• _Tasks to carry out_:
a) Answer these questions using the water heater thread. Mark each answer to match its question.
(i) Since what time had Plumberman been working on the heater?
(ii) What problem was the original call about?
(iii) What sits right next to the water heater?
b) For each statement, say whether the water heater thread supports it. Answer yes or no, and quote the words from the thread that decide it.
(i) Plumberman was replacing the water heater.
(ii) The anode riser was changed out.
(iii) The water heater's flue runs separately from the boiler's.
c) From the water heater thread, write out everything from "Had to cross" down to "cleaning of heater." without any changes.

• _Text block_:
>> START
# No maintence



## Plumberman (Jul 7, 2008)

Been on this bad boy since 9:00am.


----------



## U666A (Dec 11, 2010)

Mmm... That looks delicious!


----------



## ckoch407 (Sep 30, 2009)

Replacing it or cleaning it?


----------



## Plumber Jim (Jun 19, 2008)

a fvir rheem huh?

Looks like they like to over draw it alot.


----------



## Plumberman (Jul 7, 2008)

ckoch407 said:


> Replacing it or cleaning it?


Cleaning. Original call was for brown colored hot water. 

I flushed tank and changed out anode riser, it was shot. 

Had to cross cold and hot at heater to flush out hot water main to the entire building. Once I got it all buckled up, I went to light the heater I saw all that garbage in the chamber through the peep. So I just did a complete cleaning of heater.


----------



## Plumberman (Jul 7, 2008)

Plumber Jim said:


> a fvir rheem huh?
> 
> Looks like they like to over draw it alot.


I was curious about that, I should have taken a picture of the flue set up they have. Their is a steam boiler right next to the water heater. The water heaters flue taps off of the boilers, I was thinking that's what caused all the trash in the chamber. No?


----------



## RealLivePlumber (Jun 22, 2008)
>> END
• _Data provided_:
>> START
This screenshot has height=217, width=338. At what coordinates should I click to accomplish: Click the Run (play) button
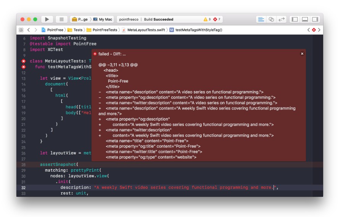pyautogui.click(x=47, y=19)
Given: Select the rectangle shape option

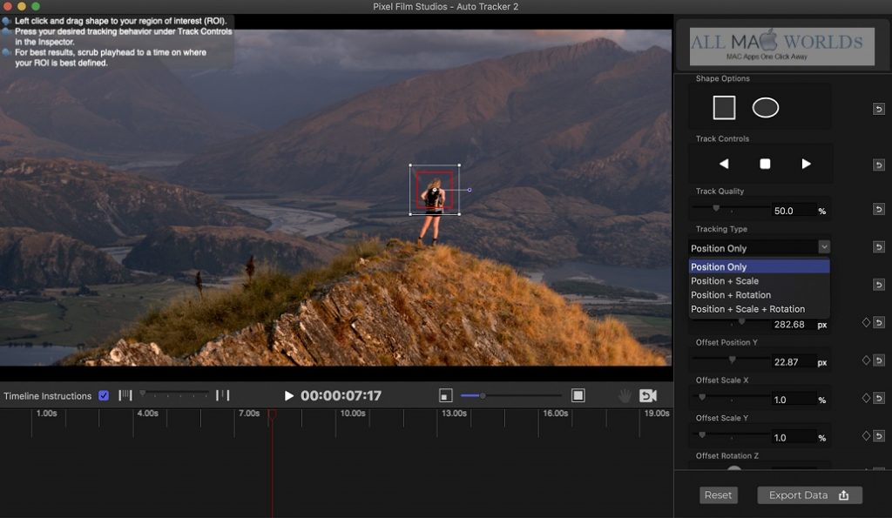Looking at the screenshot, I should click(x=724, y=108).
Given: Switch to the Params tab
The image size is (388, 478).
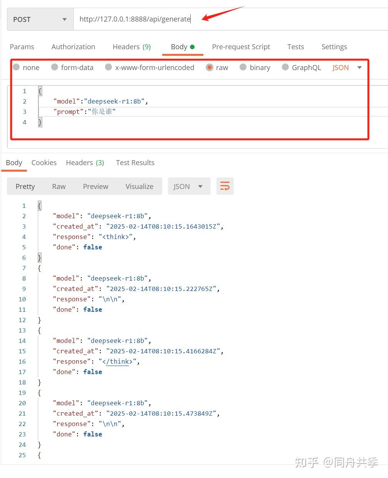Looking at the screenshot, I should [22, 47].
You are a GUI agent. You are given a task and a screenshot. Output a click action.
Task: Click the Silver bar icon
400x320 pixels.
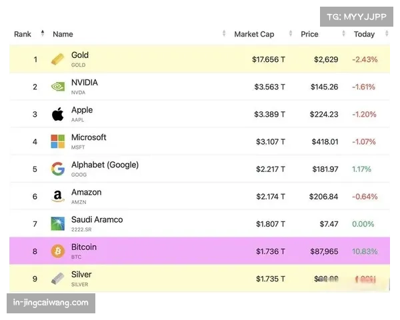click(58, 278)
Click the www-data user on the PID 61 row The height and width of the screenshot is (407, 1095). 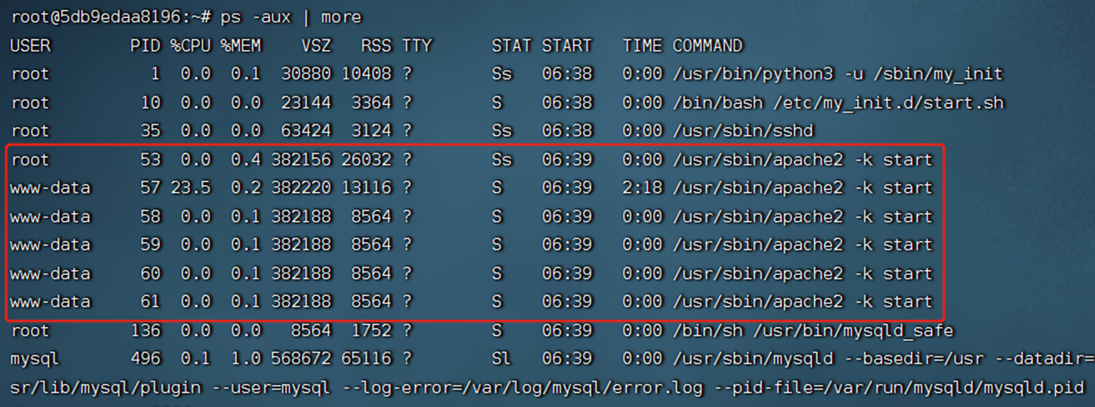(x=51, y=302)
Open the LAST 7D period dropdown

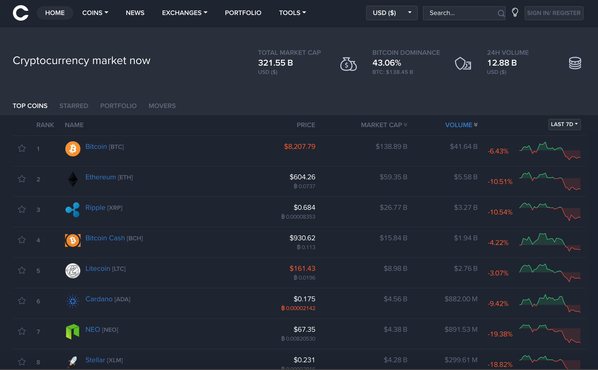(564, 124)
>> END
>> START
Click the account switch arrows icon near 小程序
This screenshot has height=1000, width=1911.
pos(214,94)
>> END
• _Solution set_:
a)
(i) 9:00am
(ii) Brown colored hot water
(iii) A steam boiler

b)
(i) No. "Cleaning."
(ii) Yes. "I flushed tank and changed out anode riser, it was shot."
(iii) No. "The water heaters flue taps off of the boilers"

c)
Had to cross cold and hot at heater to flush out hot water main to the entire building. Once I got it all buckled up, I went to light the heater I saw all that garbage in the chamber through the peep. So I just did a complete cleaning of heater.